[2008-02] Prix de l’alimentaire : s’attaquer au vrai problème ! # Métro
Par Alain Bazot, Président de l’UFC-Que Choisir
Les prix de l’alimentaire flambent et pour éteindre l’incendie, le gouvernement jette quelques seaux d’eau (réforme des marges arrières, enquête sur les raisons de la hausse des prix, surveillance des prix de 20 produits phare, négociabilité des tarifs) mais ne semble pas décidé à se servir rapidement de la lance à incendie que serait une « réforme de l’urbanisme commercial » permettant de dynamiser enfin la concurrence à l’intérieur de chaque zone de chalandise et en conséquence de favoriser une baisse des prix profitable aux consommateurs.
En effet, l’explosion du prix des matières premières ne saurait expliquer, à elle seule, l’ampleur des hausses des prix dont sont victimes les consommateurs. Véritable alibi, elle masque un problème bien plus profond : l’absence de concurrence entre enseignes dans les zones de chalandises. S’il existe 7 groupes de distribution en France (et 5 centrales d’achats), ils ne sont quasiment jamais tous présents dans la même ville et encore moins dans la même zone de chalandise. Il existe rarement trois enseignes différentes dans une même zone et si c’est le cas, elles appartiennent en réalité au même groupe…

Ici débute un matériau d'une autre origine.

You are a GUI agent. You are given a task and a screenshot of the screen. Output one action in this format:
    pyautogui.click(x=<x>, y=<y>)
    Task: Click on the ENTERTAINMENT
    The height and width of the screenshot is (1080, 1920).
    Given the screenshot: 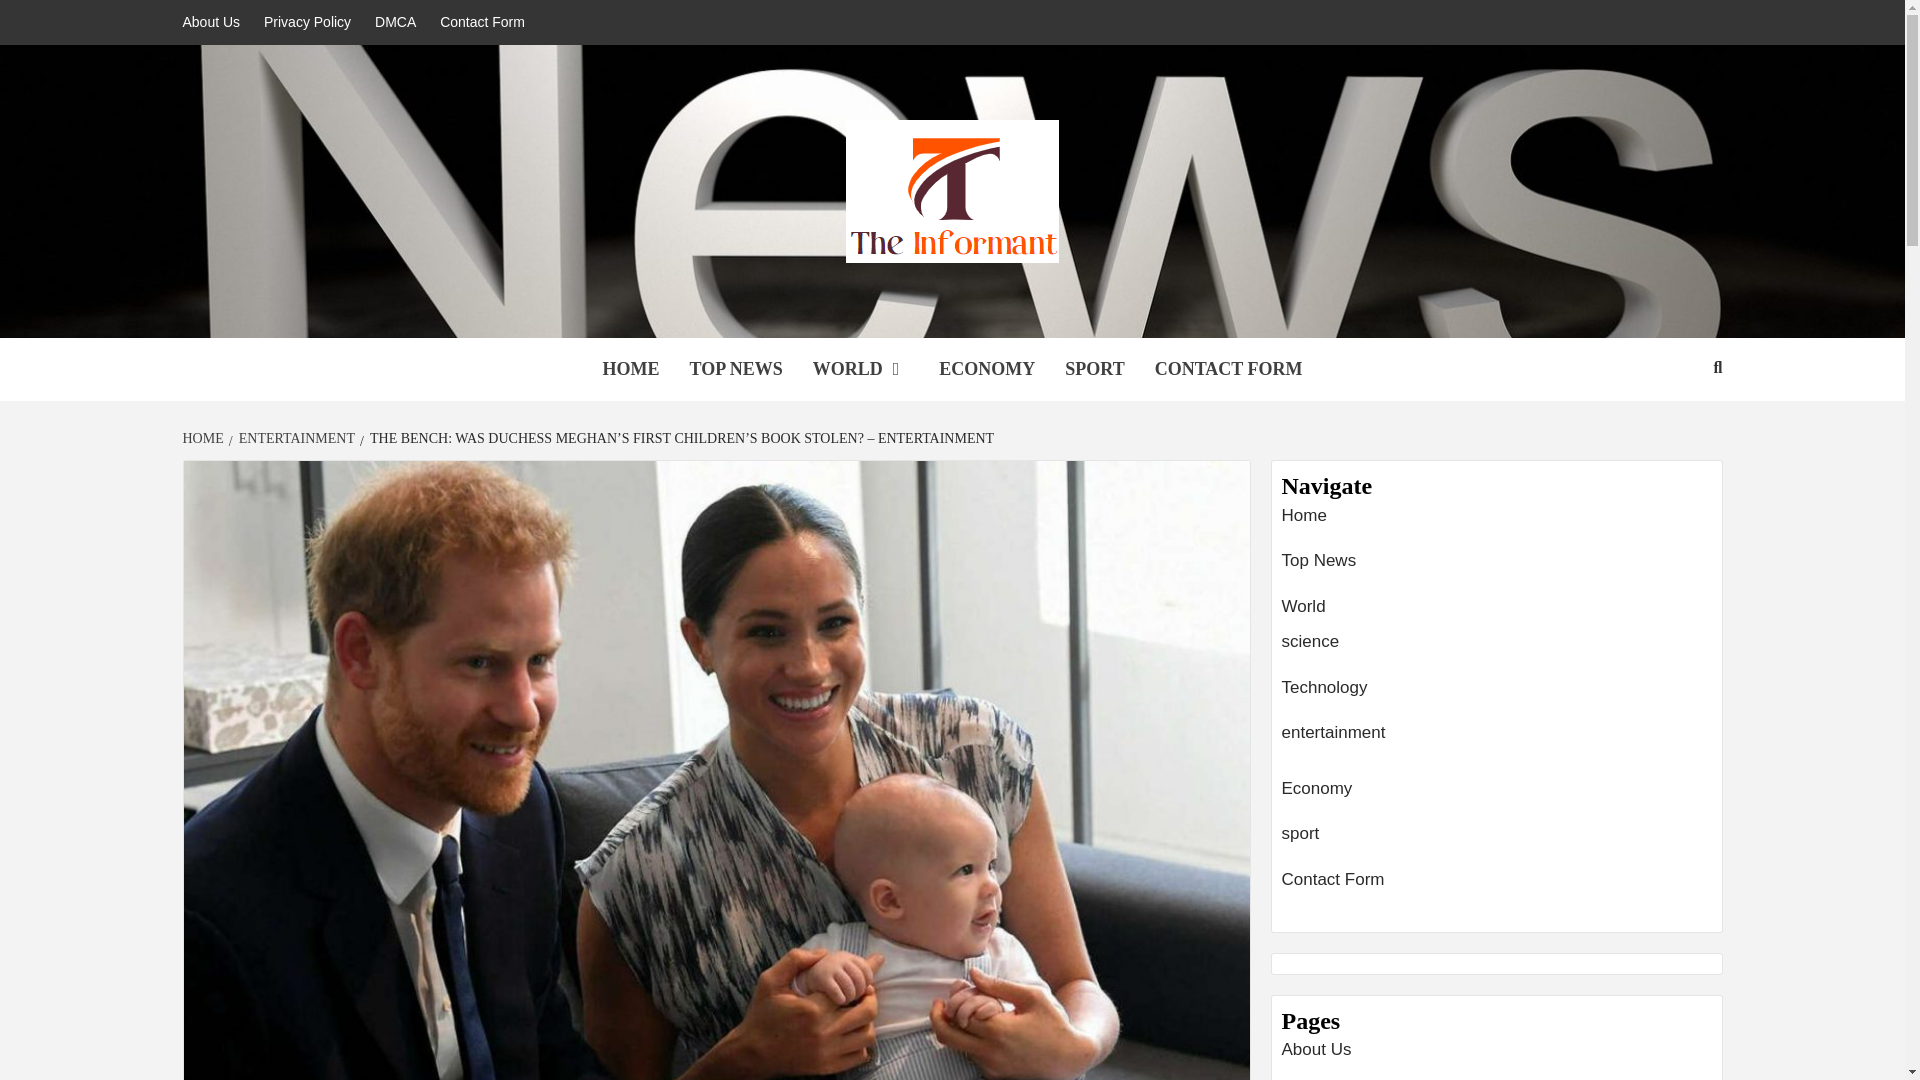 What is the action you would take?
    pyautogui.click(x=294, y=438)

Peu enclin à connaître l’arbre généalogique des enseignes, le consommateur croit à tort que la différence de noms emporte une concurrence qui lui est profitable. Surfant sur cette méconnaissance, les groupes n’hésitent pas à implanter plusieurs de leurs filiales dans une même zone, et, ce, afin de s’assurer du contrôle des prix sur cette même zone. Par exemple, à Antibes, il n’y a un qu’un Hyper au nord : un Carrefour. Est-il au moins concurrencé par d’autres formats ? Non, les Supers qui l’entourent, des Champion, appartiennent au groupe et le seul Maxi Discount à le concurrencer, un ED, également. Loin d’être un cas isolé, l’exemple d’Antibes est révélateur de la situation nationale. Dans la plupart des zones, le consommateur est victime d’une concurrence d’apparence.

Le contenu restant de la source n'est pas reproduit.